15/06/2024

Ao lado de Frota, Nilson critica ideologia da escola sem partido e pede a quem defende ideia sair do país

Por Carlos Gustavo Dorileo

O deputado federal Nilson Leitão (PSDB) participou da Comissão Especial da Câmara que discute o projeto de lei conhecido como Escola sem Partido (PL 7180/14) e se mostrou desfavorável à aprovação do texto, além de criticar a forma como professores de esquerda lecionam, que em sua opinião discutem sexualidade, religião e ideologia em sala de aula. Ao lado do deputado eleito Alexandre Frota (PSL-SP) e do deputado Marcos Feliciano (PSC-SP), o parlamentar ainda sugeriu mudar do país, quem defende estas práticas.

Durante a reunião ocorrida na quinta-feira (22), o deputado federal Flavinho (PSC-SP), relator do projeto, leu seu parecer e houve um pedido de vista coletivo por duas sessões do Plenário da Câmara, adiando assim a votação. O projeto é uma das bandeiras do presidente eleito Jair Bolsonaro (PSL).

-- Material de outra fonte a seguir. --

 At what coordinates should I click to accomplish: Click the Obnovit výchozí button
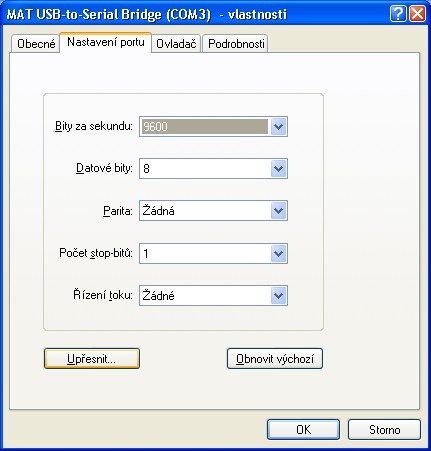tap(275, 359)
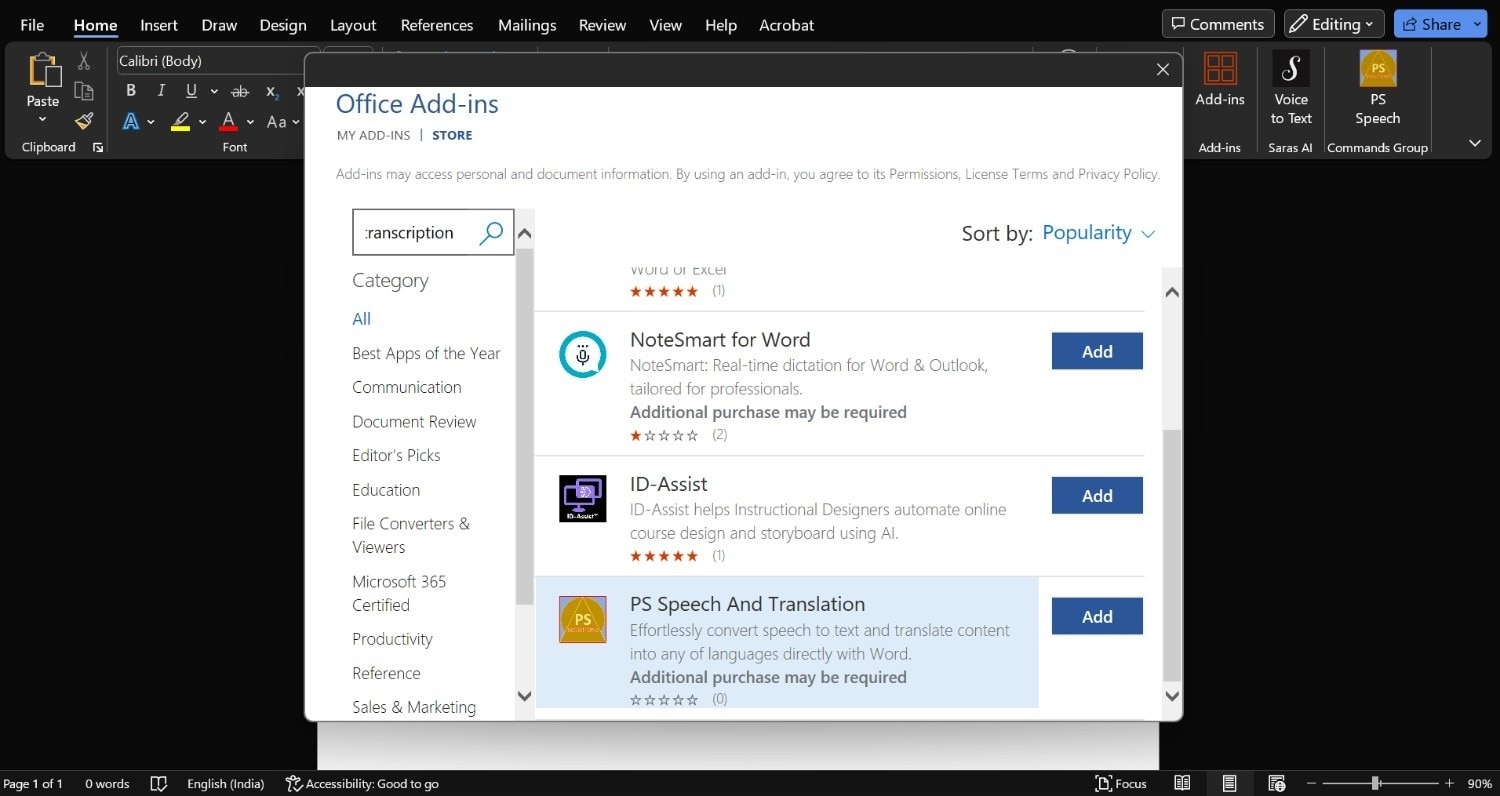Click the NoteSmart for Word microphone icon
1500x796 pixels.
click(583, 355)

Em seu tempo de fala, Nilson Leitão declarou que é conservador e que gostaria que professores focassem apenas em ensinar as matérias que lecionam e que não entrassem em temas como sexualidade, religião e partidos políticos nas salas de aula.

“A democracia tem que respeitar todos os lados, mas o direito da esquerda se encerra quando inicia o direito daqueles que não concordam com a esquerda. Eu ainda sou um pouco conservador para entender, mas o professor de matemática, eu gostaria muito que ele se atêm a aula de matemática. A Escola sem Partido como está sendo discutida ela realmente está sendo radicalizada pelos dois lados, mas isso tem uma razão, por que alguns professores que estão em sala de aula confundiram a liberdade do tema com a libertinagem do tema”, disse o tucano.

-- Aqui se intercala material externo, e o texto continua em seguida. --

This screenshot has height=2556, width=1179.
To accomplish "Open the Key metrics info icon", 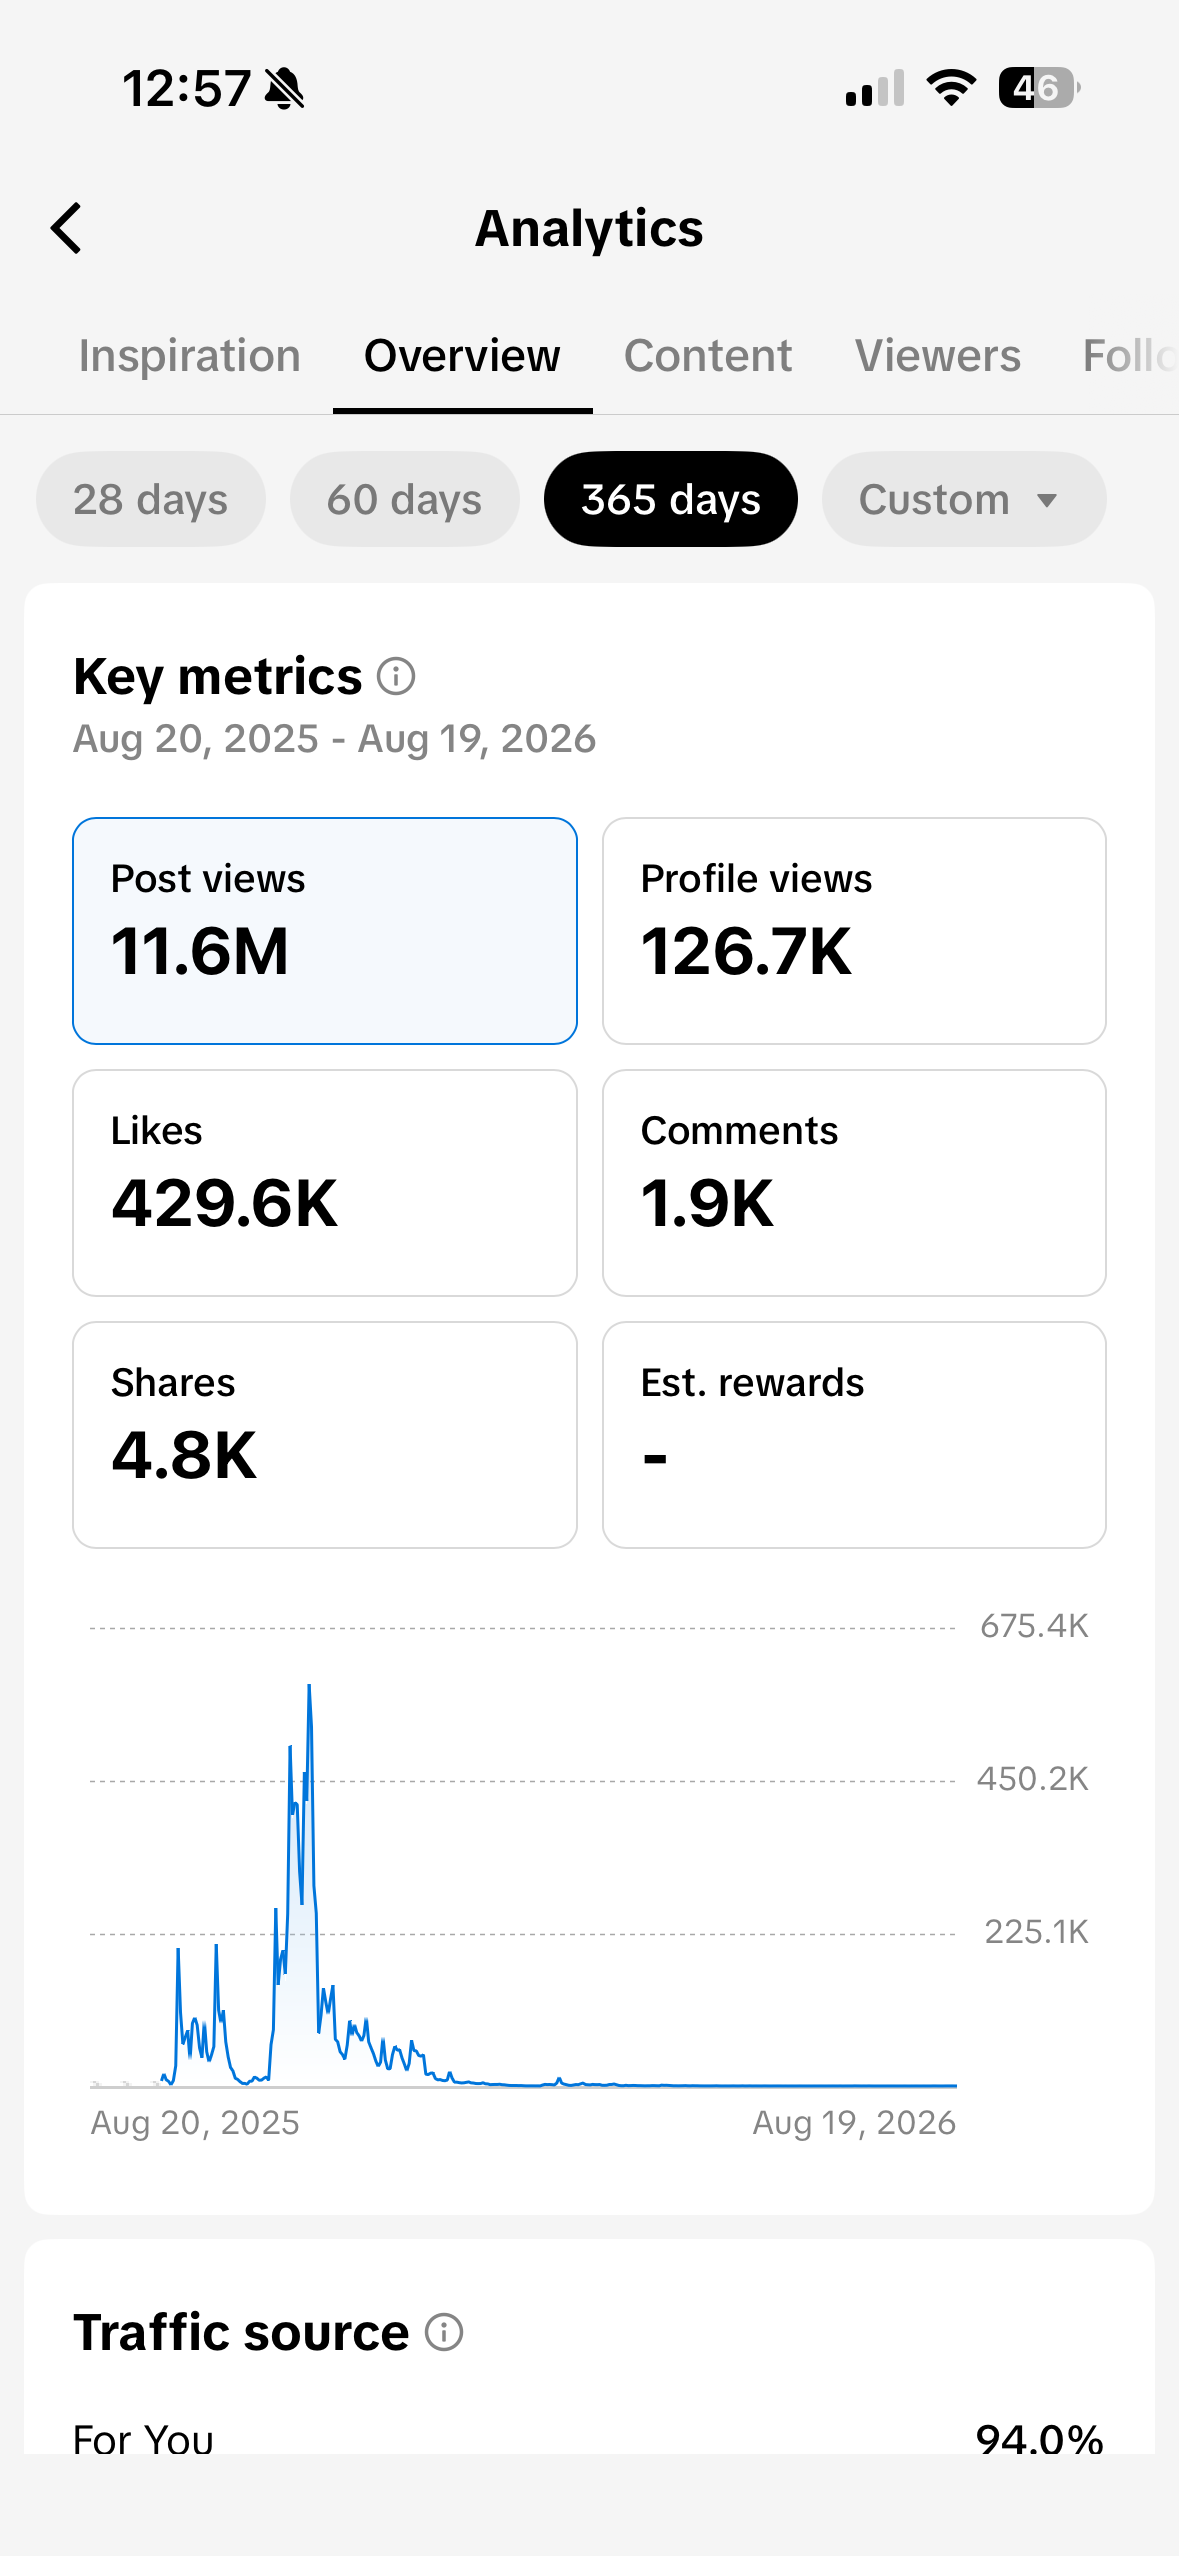I will pos(396,677).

“Avançaram muito, querem discutir tudo. Querem discutir qual é a opção sexual do meu filho, qual a sua religião. Querem discutir tudo do meu filho, inclusive o partido político dele. Isso é inadmissível e não é para discutir mesmo. O professor que se propõe a isso não deve estar na sala de aula, pelo menos para dar aula para meu filho”, afirmou.

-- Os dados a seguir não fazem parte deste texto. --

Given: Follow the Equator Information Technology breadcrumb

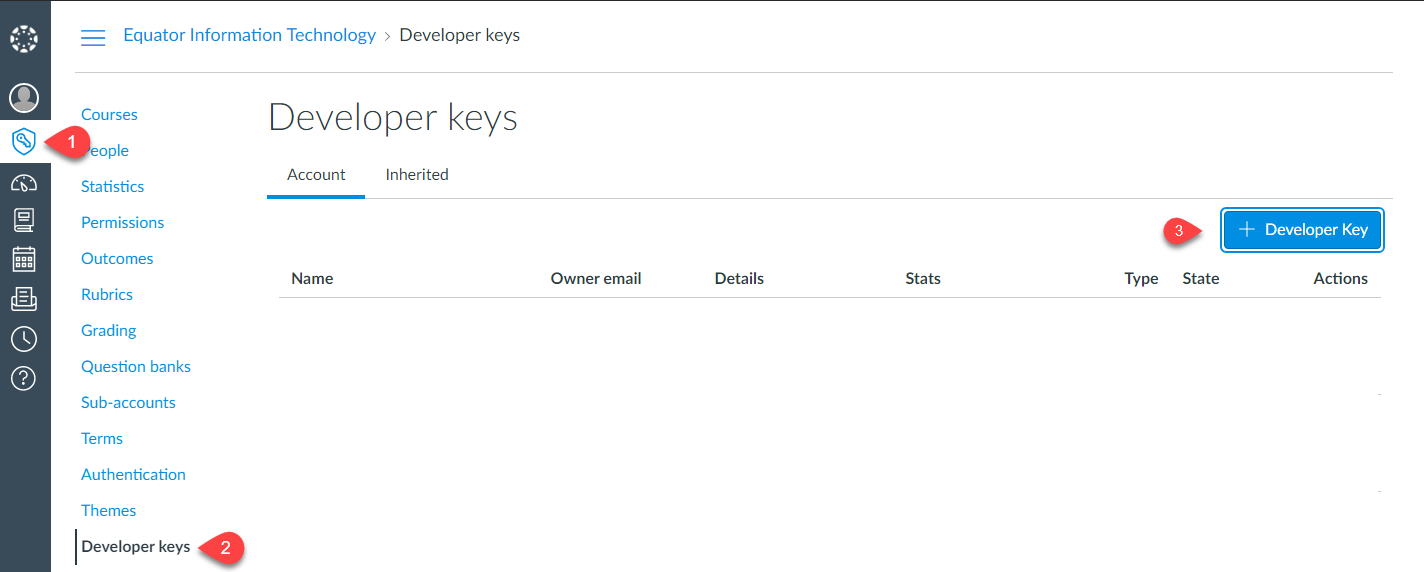Looking at the screenshot, I should coord(249,35).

O prlamentar ainda frisou que os professores tem o direito de criar seus filhos como quiserem, mas não podem desvirtuar as personalidades dos alunos ensinando religião e sexualidade. Ele também sugeriu que quem pense ao contrário deve se mudar do Brasil.

“Cuidem dos filhos de vocês na casa de vocês. Na escola, cuide daquela matéria e do conceito que está ali para ser discutido, no debate para ser ensinado e do aprendizado que aquela criança tem que aprender. Não vai desvirtuar sua personalidade, o seu caráter, sua religião e sua sexualidade. Quem defende isso, por favor mude de país”, finalizou.

Escola sem Partido

O projeto estabelece que as escolas tenham cartazes com deveres do professor, como a proibição de usar sua posição para ensinar alunos qualquer corrente política, ideológica ou partidária.

A proposta também inclui entre os princípios do ensino, o respeito às convicções do aluno, de seus pais ou responsáveis, dando precedência aos valores de ordem familiar sobre a educação escolar nos aspectos relacionados à educação moral, sexual e religiosa.